Как вдруг в храм вваливается группа явно подвыпивших молодых людей с гитарой. На них форменная одежда — это “ремеслуха”, учащиеся районного ПТУ, отмечающие окончание производственной практики на местной МТС. Или, как говорил потом Валерий Николаевич, “нагрянул гегемон”, то есть пролетариат — передовой отряд трудящихся, что прописано в любом учебнике марксистско-ленинской философии. Как нам впоследствии рассказали, чуть ли не при их участии некоторое время назад этот храм доводился до нынешнего состояния, так сказать, “заканчивался как отсталое явление”.

Передовой отряд ведет себя вполне соответствующим образом, с революционной решимостью. Увидев меня на верхотуре, с воплем: “Да они нашу церковь грабят!” — будущие механизаторы начинают раскачивать иконостас, без всякого сомнения, желая, чтобы я, как гнилой плод, рухнул к их ногам на каменный пол. Ситуация становится критической: я, вцепившись мертвой хваткой в деревянные перекладины, могу только творить Иисусову молитву, но сверху вижу, как побледневшие Марина Викторовна и Валерий Николаевич пытаются помешать ребятам, хватают за руки, умоляют остановиться.

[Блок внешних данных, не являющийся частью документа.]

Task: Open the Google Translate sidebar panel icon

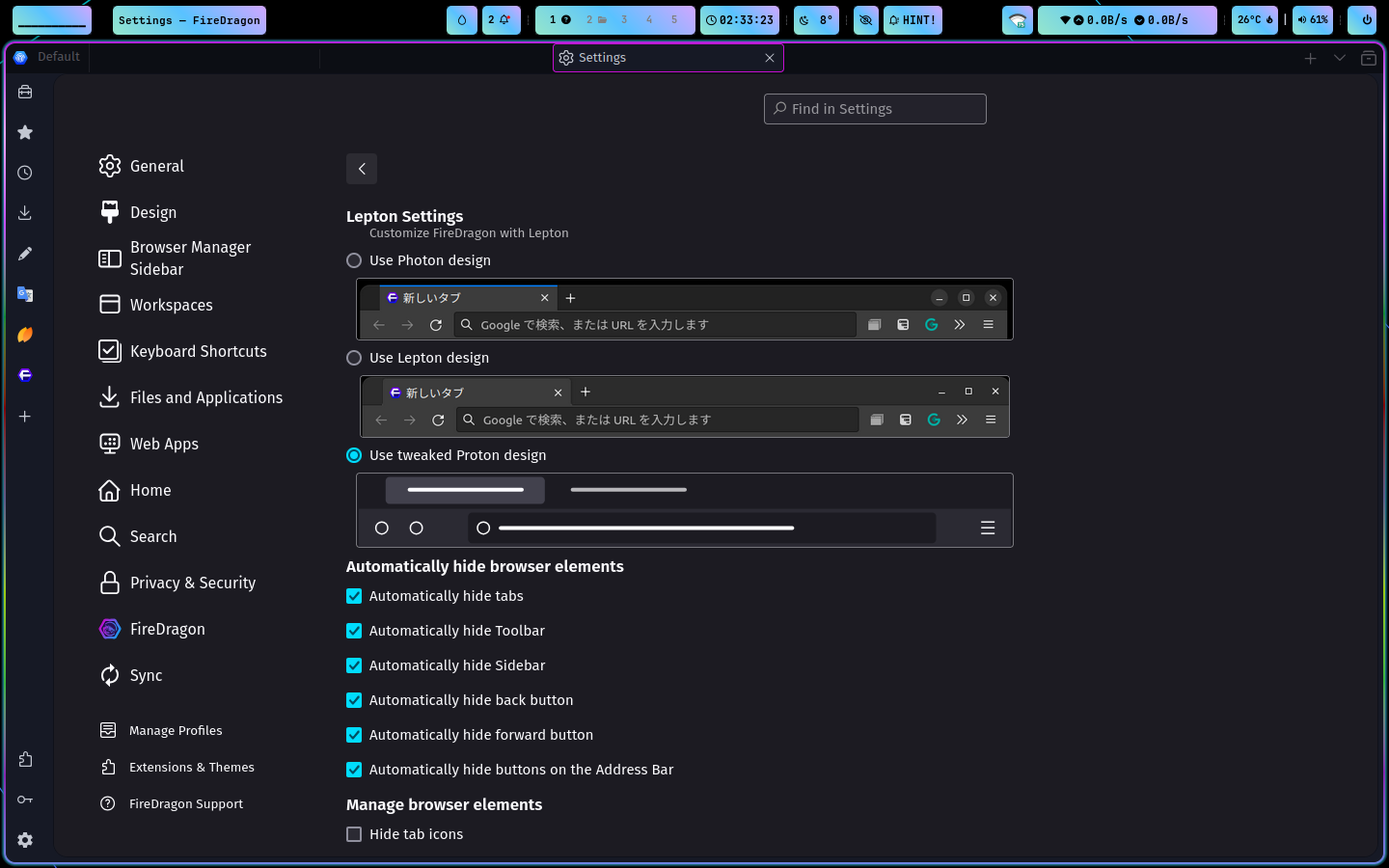Action: [24, 294]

Столь же внезапно, как началось, все заканчивается: молодежь с пением под гитару оставляет поле битвы. Как я спустился, — не помню, как и то, что мы друг другу говорили, когда, наконец, встретились на твердой земле. Помню только, что уже по выходе из храма Марина Викторовна безропотно выдала нам по порции реставрационного спирта из неприкосновенного запаса, да и сама, кажется, выпила с нами: “За спасение!”.

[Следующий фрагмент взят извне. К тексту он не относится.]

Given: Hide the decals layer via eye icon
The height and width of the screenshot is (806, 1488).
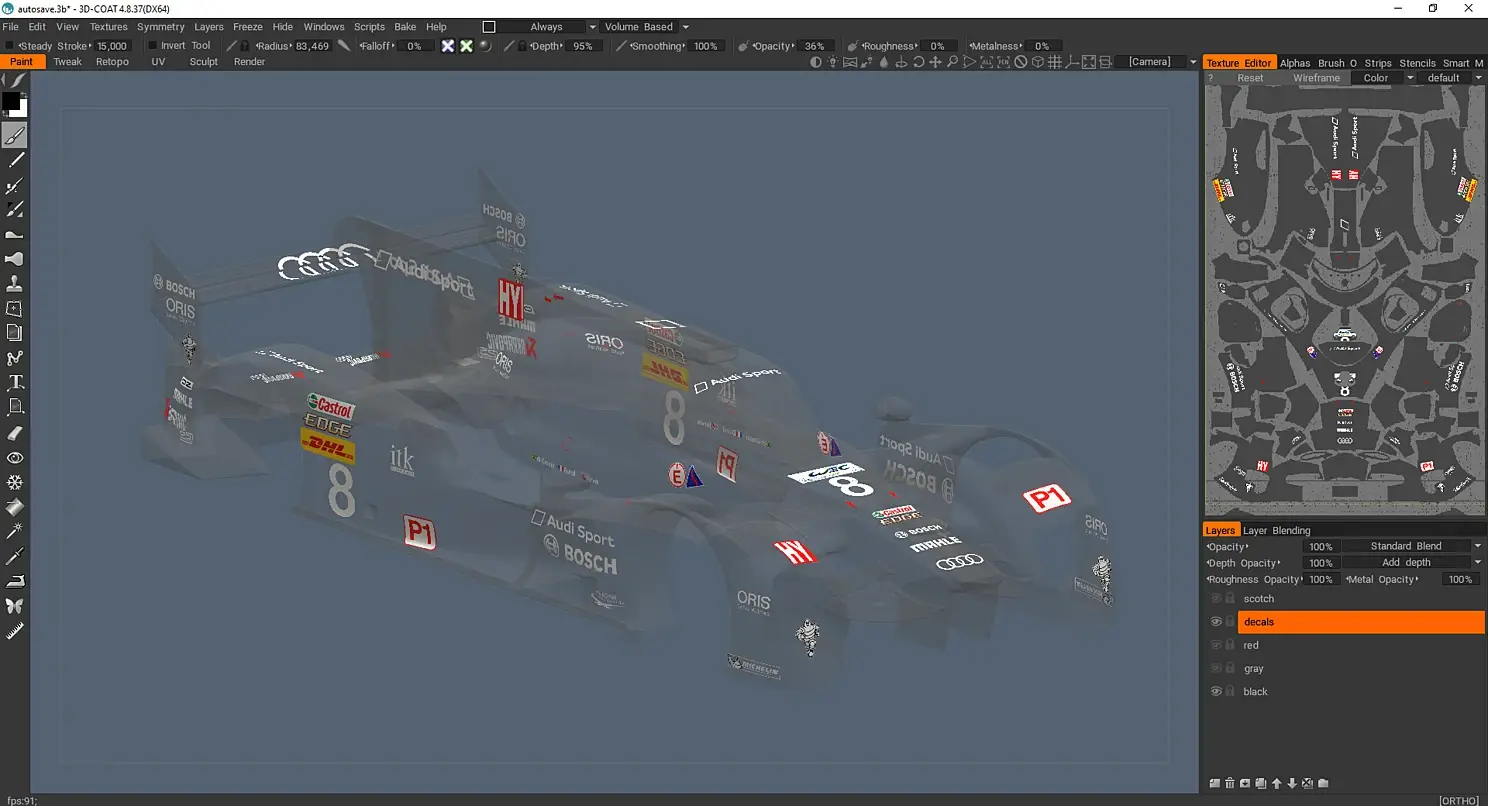Looking at the screenshot, I should tap(1216, 622).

Это потом, читая книжку очерков Валерия Николаевича “Дорогами старых мастеров” (М., 1982), повествующую об экспедициях Рублевского музея, в которых он на протяжении многих лет участвовал, я остановился на следующих словах. “Однажды, — рассказывает Валерий Николаевич, — работая с древними рукописями, в старинном фолианте наткнулся я на небольшое литературное произведение древнего русского книжника, в котором говорилось о свойствах разных народов и вер. И немцы, и англичане, и поляки, и “фря-зи” — итальянцы — упомянуты были в этом сочинении. А заключалось оно суждением о русском народе. Вера-де наша самая правильная, издревле не искаженная, а “русский народ — переменчив”.

Что и говорить, согласился и я с древним книжником, вспоминая эпизод с “восхождением” на иконостас. Куда как переменчив наш народ-Богоносец! Деды истово молились, благоговейно ходили с хоругвями во время крестных ходов. Отцы и внуки громили храмы, поносили священников и монахов. И опять в “коловращении” истории все на глазах меняется. Уже дети этих “ремесленников”-богоборцев посещают церковь, может быть, даже ту самую, где все это с нами приключилось, только, понятно, после ее восстановления и обновления. Зажигают свечи, единодушно отвечают священнику: “Воистину воскресе!”.